Green roofs in the news
When green roofs feature in mainstream news sites, it is generally due to a legislation change, like the ones in Germany or France – both countries have adopted standards that require certain buildings to have green roofs. More frequently, they turn up in the science and technology sections, which makes them more attractive to a particular, tech-savvy reader than the “average Joe”.
Reactions to media coverage of green roof legislation are mostly extremely positive and show that the public regards them as a beneficial type of technology that hardly ever invokes any negative comments. They are a symbol of advancement, as well as returning to nature and embracing ecological notions without sacrificing progress. It has become increasingly clear that green technologies are an important part of climate change mitigation for communities that face increasingly extreme weather events, like droughts and floods. With forest fires, raging on various locations, water conservation and ecological preservation has become a widely accepted topic of discussion.
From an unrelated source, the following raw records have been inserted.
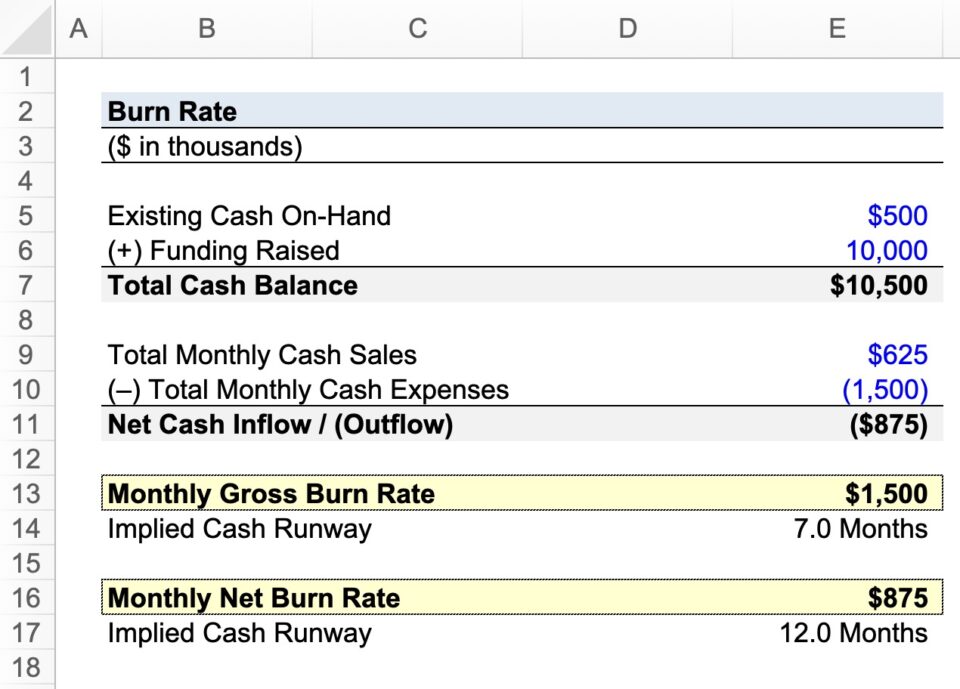The height and width of the screenshot is (689, 960).
Task: Select the entire column B header
Action: [206, 29]
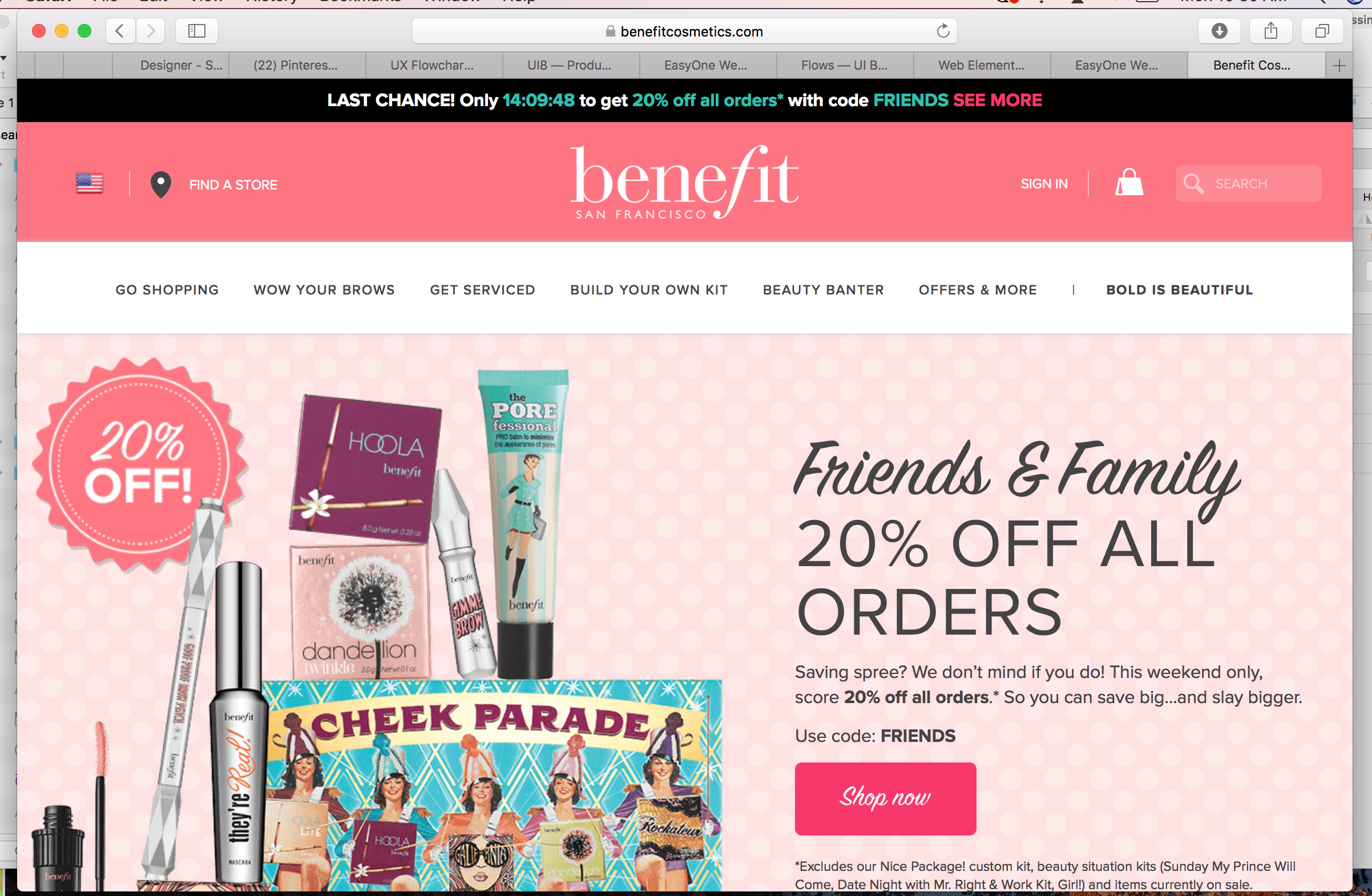Open the GO SHOPPING menu
Image resolution: width=1372 pixels, height=896 pixels.
pyautogui.click(x=167, y=290)
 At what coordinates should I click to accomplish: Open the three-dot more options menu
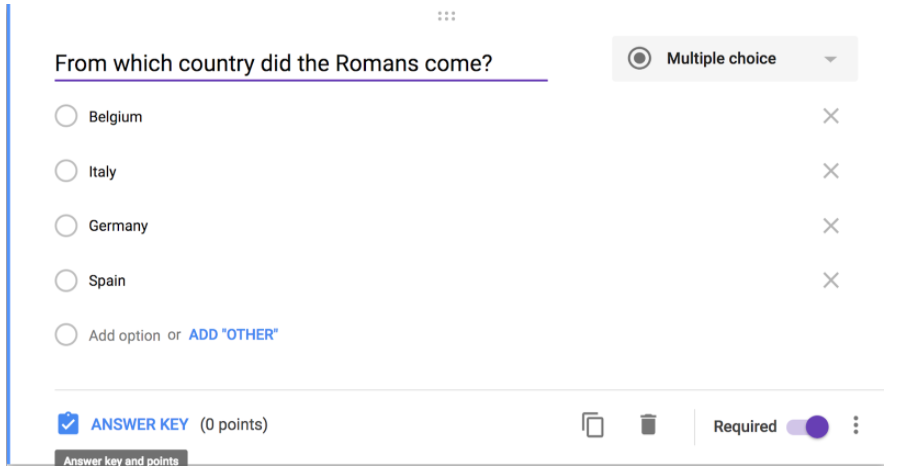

The only negative part is the implementation – as with many large-scale changes, not all our roofs can be changed at once and sometimes there is frustration at the seemingly sluggish pace of incorporating green roofs into our cities, despite the clear benefits and the effort of legislators.
Rather than in the context of legislation implementation, green roofs hardly ever make front-page news. They appear more regularly in media when a particularly large green roof public project is planned or unveiled. Other than that, the coverage is limited to eco-themed publishing and personal blogs, particularly those that deal with lifestyle.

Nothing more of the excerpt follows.